SOURCE TEXT>
────
Out of genuine curiosity, how do you come up with your taxonomy? I don't mean to belittle you, but you seem to really enjoy "correcting" the rest of us but the taxonomy you claim is correct is almost always either from 60+ years ago or seemingly completely of your own creation. I also have a hard time finding a pattern. Usually you seem to just lump anything that looks similar (to you anyhow...) or that was once lumped together, but then you'll split stuff like fur seals. Do you ignore genetic evidence? Geographical? Behavioral? I'm actually curious as to the method of what most of us would call madness.
~Thylo
I dislike to being still talking about how taxonomy works in a thread that should be devoted only to captive cuscus, but I just can't ignore your belligerant comment made so specifically for me so I will reply you.
I come up with my taxonomy using a mix of knowlegde, logic and acceptance between the many different taxonomic schools, analizing case by case.
I don't enjoy correcting nothing, it's absolutely the contrary, many zoochatters and in this case, clearly, you, are enjoying "correcting" me, even when my impressions are not an error to be corrected.
I don't claim that a taxonomy "is correct", I always claimed that is the correct one
for me. Each user is free to follow the taxonomic school that they want. It's a quite different thing. But all the occasions that zoochatters are fighting with any thing that I say about taxonomy, are making me too tired, so maybe finally I should state a taxonomy as"the correct"... total, your reactions would be the same.
────
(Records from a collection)

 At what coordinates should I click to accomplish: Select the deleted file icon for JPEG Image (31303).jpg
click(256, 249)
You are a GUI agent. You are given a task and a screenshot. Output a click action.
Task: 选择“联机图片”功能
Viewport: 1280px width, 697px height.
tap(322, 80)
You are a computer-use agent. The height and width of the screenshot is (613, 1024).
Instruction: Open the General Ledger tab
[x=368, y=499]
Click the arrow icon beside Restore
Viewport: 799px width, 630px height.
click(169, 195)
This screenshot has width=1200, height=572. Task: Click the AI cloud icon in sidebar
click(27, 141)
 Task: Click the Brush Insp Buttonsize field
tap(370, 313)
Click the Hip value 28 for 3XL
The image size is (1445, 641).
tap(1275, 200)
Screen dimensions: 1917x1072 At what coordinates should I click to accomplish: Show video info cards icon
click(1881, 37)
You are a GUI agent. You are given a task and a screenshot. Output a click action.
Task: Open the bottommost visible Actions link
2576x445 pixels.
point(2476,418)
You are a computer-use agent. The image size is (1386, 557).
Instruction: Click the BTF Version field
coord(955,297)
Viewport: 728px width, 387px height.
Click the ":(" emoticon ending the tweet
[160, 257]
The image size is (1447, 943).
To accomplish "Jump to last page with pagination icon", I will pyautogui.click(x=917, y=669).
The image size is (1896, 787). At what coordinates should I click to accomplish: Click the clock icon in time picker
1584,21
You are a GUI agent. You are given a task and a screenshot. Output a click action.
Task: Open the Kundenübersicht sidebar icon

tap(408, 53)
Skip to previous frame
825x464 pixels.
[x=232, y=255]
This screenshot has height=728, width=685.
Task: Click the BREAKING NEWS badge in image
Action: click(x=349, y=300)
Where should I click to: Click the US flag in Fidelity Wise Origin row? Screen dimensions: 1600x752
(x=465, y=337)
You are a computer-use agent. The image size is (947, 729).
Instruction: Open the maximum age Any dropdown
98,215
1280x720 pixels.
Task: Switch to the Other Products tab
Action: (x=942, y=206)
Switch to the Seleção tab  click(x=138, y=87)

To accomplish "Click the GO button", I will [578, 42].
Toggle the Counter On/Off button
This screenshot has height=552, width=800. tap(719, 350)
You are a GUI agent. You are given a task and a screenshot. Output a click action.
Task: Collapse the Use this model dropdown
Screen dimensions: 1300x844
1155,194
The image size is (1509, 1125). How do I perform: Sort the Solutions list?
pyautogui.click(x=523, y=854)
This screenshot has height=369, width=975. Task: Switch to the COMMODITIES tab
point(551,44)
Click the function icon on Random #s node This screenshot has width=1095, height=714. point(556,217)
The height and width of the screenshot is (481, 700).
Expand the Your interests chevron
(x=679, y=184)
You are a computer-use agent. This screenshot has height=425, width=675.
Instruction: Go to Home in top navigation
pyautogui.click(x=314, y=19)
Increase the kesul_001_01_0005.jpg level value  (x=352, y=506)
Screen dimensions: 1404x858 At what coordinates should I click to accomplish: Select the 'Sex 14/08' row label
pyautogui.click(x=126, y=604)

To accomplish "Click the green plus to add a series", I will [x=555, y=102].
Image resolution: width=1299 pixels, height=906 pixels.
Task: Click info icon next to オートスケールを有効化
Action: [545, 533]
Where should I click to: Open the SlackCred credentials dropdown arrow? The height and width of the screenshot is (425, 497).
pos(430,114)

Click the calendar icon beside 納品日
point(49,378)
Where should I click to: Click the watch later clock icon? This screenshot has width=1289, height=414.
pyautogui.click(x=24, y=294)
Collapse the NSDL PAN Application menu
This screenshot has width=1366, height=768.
────
WORK REQUEST 1>
Decide whether each statement below agrees with the taxonomy discussion, answering yes or no and quoting the words of the discussion that settle it. (a) The first post says the taxonomy in question is almost always either over 60 years old or apparently self-made. (b) The reply says the thread is meant to be about captive cuscus. (c) The reply says every user should follow one taxonomic school.
WORK REQUEST 2>
List every kind of evidence that the first post in the taxonomy discussion asks about being ignored.
WORK REQUEST 3>
Pick up the taxonomy discussion after its final sentence and continue it.
The items above were taken from a different source than the taxonomy discussion.

TASK RESULT 1>
(a) Yes: "the taxonomy you claim is correct is almost always either from 60+ years ago or seemingly completely of your own creation"
(b) Yes: "a thread that should be devoted only to captive cuscus"
(c) No: "Each user is free to follow the taxonomic school that they want."

TASK RESULT 2>
Genetic, geographical, behavioral

TASK RESULT 3>
I don't see a reason by mention that the followed taxonomy is from +60 years ago as a reason for find it incorrect. Just plain, this IS not a reason. The accurateness of a taxonomy don't depend of the date of the purposal, but of the accurateness itself. Many scientific names used already for Linnaeus in 1758 are still in use (I know many others not). Even some of the Aristoteles hints into taxonomy are still valid (for example he was one of the first that considered cetaceans as mammals and not fishes). What I mean is that you don't should use a date as a reason for calling an opinion as "outdated", but you should use other additional arguments for it.
There is not a pattern, so you logically can't find one. In the same way that 99'9% of the hundreds of thousands of world taxonomist didn't used a pattern. We are talking about biodiversity in the case that you didn't realized. The tree of life is an ever evolving thing that are branching constantly (at a very slow rate for human measures), and while clearly you can differenciate one branch from another, you can't put exactly a division in the point where a branch bifurcate, and you can't considere all the points of the branches of the tree with the same pattern, just because each branch is different.
I don't lump anything that looks similar (please stop accusing me of things!), if it's not consensed by scientific community at a point. If not, I would have been considering spurges and cacti as parents, a thing that never was considered, even by the earliest botanists. You're right that I lump in a quite number of cases things that are considered by lumped together by the Mankind and scientific community. I don't get your point with fur seals. I don't split fur seals in a different group than sea lions, if you meant this, and I'm unaware that nobody splits these in two different families (tough it would not surprise me as this absurd results are the ones provided by modern taxonomy in many cases).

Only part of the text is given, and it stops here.